Recuerdo mi susto al leer en una  crónica de Julio Cortázar que, durante cierta visita de Louis Armstrong a París, justo al momento de su recibimiento en el aeropuerto, el suyo, el de Louis, era el único rostro humano en medio de tanto rostro de reportero. ¿Acaso ya el mío era el rostro gris, indistinto en la masa, que asienta candoroso o grita airado, exige respuestas, reclama aclaraciones, lanza apotegmas? ¿El rostro de quien redacta de forma anodina sobre sucesos anodinos? A los que alguien indica dar cobertura, aislar del continuo que es la realidad... Luego deberán ser retocados, aparentar la transparencia entre el hecho y el texto: mi nombre al pie es justamente una circunstancia que en lo absoluto modifica la esencia del hecho, ese que mi pericia ha permitido apreciar, aún palpitante, en el papel y bla bla bla...

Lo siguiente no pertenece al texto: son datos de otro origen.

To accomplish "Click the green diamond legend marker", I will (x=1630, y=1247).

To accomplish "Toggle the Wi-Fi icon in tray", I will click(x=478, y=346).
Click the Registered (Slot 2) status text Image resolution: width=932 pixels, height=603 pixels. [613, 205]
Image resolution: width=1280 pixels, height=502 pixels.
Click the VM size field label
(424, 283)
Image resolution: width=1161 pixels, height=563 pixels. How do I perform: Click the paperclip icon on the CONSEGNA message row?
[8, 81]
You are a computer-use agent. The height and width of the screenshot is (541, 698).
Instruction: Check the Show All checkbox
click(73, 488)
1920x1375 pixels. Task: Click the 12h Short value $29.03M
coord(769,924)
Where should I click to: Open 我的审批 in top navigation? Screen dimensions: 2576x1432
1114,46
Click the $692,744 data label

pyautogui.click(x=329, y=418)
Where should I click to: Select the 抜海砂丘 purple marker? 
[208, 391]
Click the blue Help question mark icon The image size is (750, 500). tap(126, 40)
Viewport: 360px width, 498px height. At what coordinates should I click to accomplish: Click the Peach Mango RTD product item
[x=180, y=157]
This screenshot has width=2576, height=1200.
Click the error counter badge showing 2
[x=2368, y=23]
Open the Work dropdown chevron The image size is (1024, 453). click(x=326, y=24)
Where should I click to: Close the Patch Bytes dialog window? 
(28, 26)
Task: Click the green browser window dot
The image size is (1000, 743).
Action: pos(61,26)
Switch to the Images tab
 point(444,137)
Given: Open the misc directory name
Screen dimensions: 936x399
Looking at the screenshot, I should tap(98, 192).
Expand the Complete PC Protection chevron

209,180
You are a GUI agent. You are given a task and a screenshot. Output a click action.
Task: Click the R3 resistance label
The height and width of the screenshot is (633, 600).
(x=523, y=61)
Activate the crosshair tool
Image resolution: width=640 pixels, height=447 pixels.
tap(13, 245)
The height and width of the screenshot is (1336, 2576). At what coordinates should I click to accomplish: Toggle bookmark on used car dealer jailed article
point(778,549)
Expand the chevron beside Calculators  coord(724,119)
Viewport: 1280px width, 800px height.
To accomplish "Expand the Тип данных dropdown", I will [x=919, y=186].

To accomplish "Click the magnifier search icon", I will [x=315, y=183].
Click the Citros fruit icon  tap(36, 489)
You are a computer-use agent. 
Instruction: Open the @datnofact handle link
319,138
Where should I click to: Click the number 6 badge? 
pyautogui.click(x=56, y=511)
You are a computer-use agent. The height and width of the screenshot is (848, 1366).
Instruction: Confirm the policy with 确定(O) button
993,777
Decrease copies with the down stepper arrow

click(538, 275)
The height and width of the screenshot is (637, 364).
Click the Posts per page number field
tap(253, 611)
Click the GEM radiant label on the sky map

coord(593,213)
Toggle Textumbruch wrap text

¿Por qué me hice periodista? ¿Afán de notoriedad? ¿Vocación literaria? ¿Ansias de moverme en ámbitos diferentes, de no encerrar mi vida en un gabinete? ¿Compromiso cívico? Sería más agradable pensar en unos lindos ojos y un pelo umbrío tras los que, alelado, me fui. Pero no, ni siquiera hubo tales compensaciones. Eso que algún día llamé amor llegó por otro camino... Y por lo absorbente de mi trabajo, porque la vida no cesa, porque siempre hay un suceso que reseñar, se escapó. O eso me dijo, repitiendo las mismas palabras con las que yo trataba de justificar ausencias, desaires, silencios.

Pude elegir el camino del cronista. El texto novedoso, con pretensiones literarias, el registro, desde mi sensibilidad del hecho... Mi sensibilidad sería lo esencial. ¿El ombligo del mundo? Vamos, que eres un simple mortal, en un periódico de provincia. Un simple periodista de provincia que quiere burlar, esa su circunstancia-otro yo al embarcarse en esa supuesta revolución que es la blogosfera, crear un blog desde el cual otear el horizonte: triste remedo de Cristóbal Colón, un Cristóbal Colón llegando en chalupa a tierras ya cartografiadas... Si antes, en la época en que bastaba la edición matinal, olorosa a tinta fresca, eras un simple nombre en unos gramos de papel, caducos al día siguiente, hoy eres... ¿un bite?, ¿un mega?, ¿un giga? Causa gracia pensar qué tales cosas son aún más evanescentes que la minúscula porción de papel donde aparecía tu nombre.

Y todavía hay personas que creen que sí, que es importante estar allí. Tener que haberle aguantado a la chiquilla aquella, en un debate, que el blog—ya lo dice la palabra—, es como un diario personal, pues se logra la misma intimidad... Olvida que solo interesan los diarios de personas trascendentes. O es valiosa la anotación de un cualquiera, que automáticamente deja de serlo, cuando el texto deviene material atendible por la Historia. ¿El blog de la Fulana obtendría igual privilegio? ¿Cuándo se ha visto que uno pretenda publicar la primera bobería que le pase por la cabeza?

Debo dejar de pensar en eso... La decisión ya está tomada. Y la Fulana y el Zutano... allá ellos. Pero me queda el maldito hábito de organizar el pensamiento como un discurso que alguien debe presenciar. Un discurso para alguien que no soy yo. Convencerme a mí mismo es tarea tan ardua como convencer a otro. Convencerme de que hice bien. Que si antes no quería ser un satélite de decisiones ajenas a mí, mucho menos debía entrar en ese ruido silencioso de los tantos blogs, en el coqueteo con la medianía de la gente... Generar debate, ampliar la esfera pública... Vamos, está bueno de utopías que a nada conducen. Mejor sembrar un árbol, como Cándido. Cuidar mi jardín, con plantas que puedo acariciar, ver crecer, podar. Mejor, mucho mejor, mirar este mar, esta inmensidad que brama; este el sol cualquiera diría que al alcance de mis dedos: espejismo más humano.